## Exercise text
Southwest Airlines enacts new policy to cater to the ‘super fat’

I love flight, but I avoid the airlines at all costs. Airports are disgusting, “vaccinated” pilots cause me serious concern, and I seem to always be stuck next to, or in between, people whose lifestyles and eating habits create a reality in which they can’t even begin to fit in a seat. As a result, they end up staking a claim on the space for which I paid, my journey is far less comfortable, and I’m forced to touch people who have a hard time practicing proper hygiene; I also don’t prefer to be in confined spaces with maskers, and in general, the obese, who care so much about their health, can’t seem to quit that little bacteria trap.

But now, Southwest Airlines has introduced a new “inclusion” policy, which is fixing to see the carrier allow a single person an entire row; from a Fox News item out yesterday:

Low-cost carrier Southwest Airlines is being celebrated by ‘passengers of size’ on TikTok after they discovered they can request complimentary seats – one or two, depending on needs – to accommodate their girth.

Customers whose bodies ‘encroach’ past the armrest are entitled to an extra seat, according to Southwest's inclusion policy. They are currently one of the few, if not the only, airlines to offer free seats to larger passengers.

In response, “fatfluencer” (a mockery of “fitfluencer” but the complete opposite, a “fatfluencer” is an online personality that glorifies and affirms morbidly obese lifestyles) Jae’lynn Chaney, a young woman on a mission to “revolutionize” the travel industry, spoke to Fox News about the development:

‘Super fat is how we identify,’ Chaney, business owner of Jae Bae Productions, said. ‘There’s a spectrum of fatness. And as a super fat individual, you start needing different accommodations… I just felt really happy that there was something like this for people.’

(Funny enough, in October I wrote a blog on Chaney’s demands for widened hotel hallways and extra shower fixtures so people her size could hose off the places they can’t reach, and a little over two weeks ago, I penned a quick essay on the New York City ordinance that went into effect banning discrimination against the obese.)

Chaney continued:

‘I hope to see more airlines implement customer-of-size policies. The Southwest customer size policy helps many travelers offset the disproportionate costs that we incur because of needing extra room. And so, it's not just about physical accessibility. It's also about financial accessibility.’

(“Disproportionate costs”? Yeah, because you’re eating a disproportionate number of calories, and sucking up a disproportionate amount of resources. The extra costs are in fact, entirely proportionate!)

Now allow me to just state the obvious: these “complimentary” seats aren’t on the house, they’re on us! Southwest Airlines is not in the business of making sure the “super fat” feel included, nor is it concerned with protecting the obese from feeling ashamed about their unwillingness to maintain a normal weight—it’s an airline, and its business is to make money. The executives are running a PR stunt and no doubt, ensuring no revenue is lost by passing on the cost to every person that does pay for their seats.

“Financial accessibility”? If, in this economy, someone can eat enough to maintain a 500-plus-pound body frame, they can afford two or three plane tickets.

## Collected material
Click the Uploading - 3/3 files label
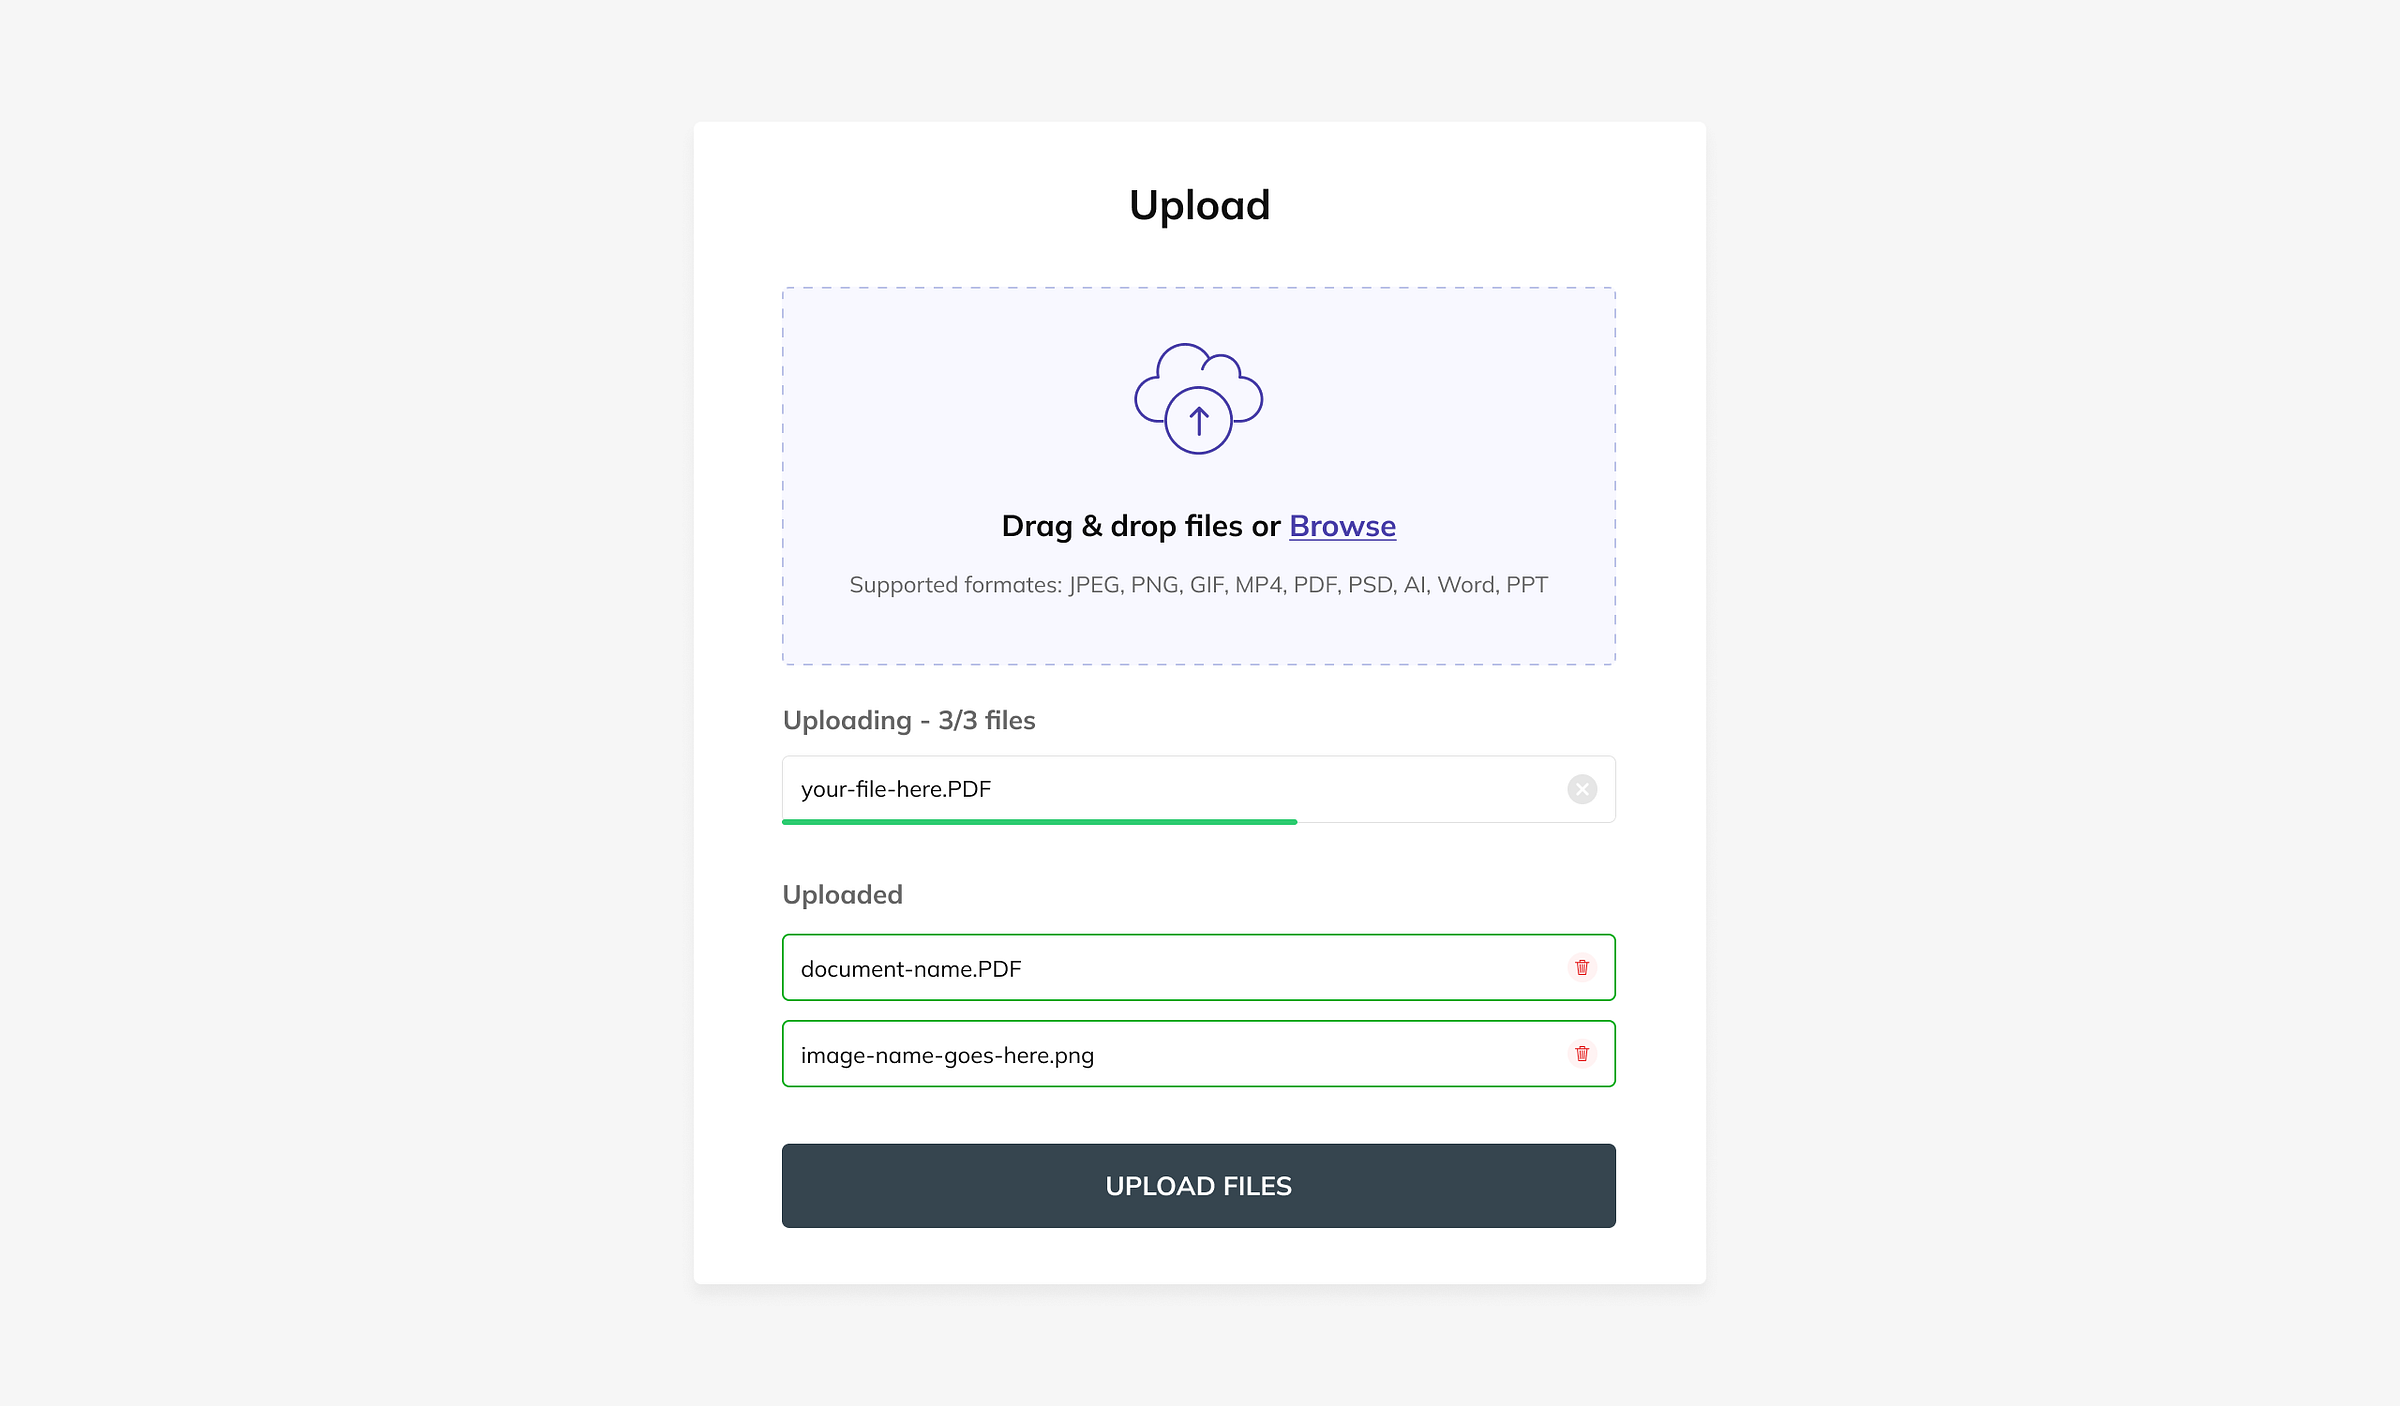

## Study questions
1. List every company, news outlet, or online platform that the Southwest Airlines article names.
2. Copy the part of the Southwest Airlines article that runs from "I love flight, but" up to and including "little bacteria trap.".

## Results by task
1. Southwest Airlines, Fox News, TikTok, Jae Bae Productions

2.
I love flight, but I avoid the airlines at all costs. Airports are disgusting, “vaccinated” pilots cause me serious concern, and I seem to always be stuck next to, or in between, people whose lifestyles and eating habits create a reality in which they can’t even begin to fit in a seat. As a result, they end up staking a claim on the space for which I paid, my journey is far less comfortable, and I’m forced to touch people who have a hard time practicing proper hygiene; I also don’t prefer to be in confined spaces with maskers, and in general, the obese, who care so much about their health, can’t seem to quit that little bacteria trap.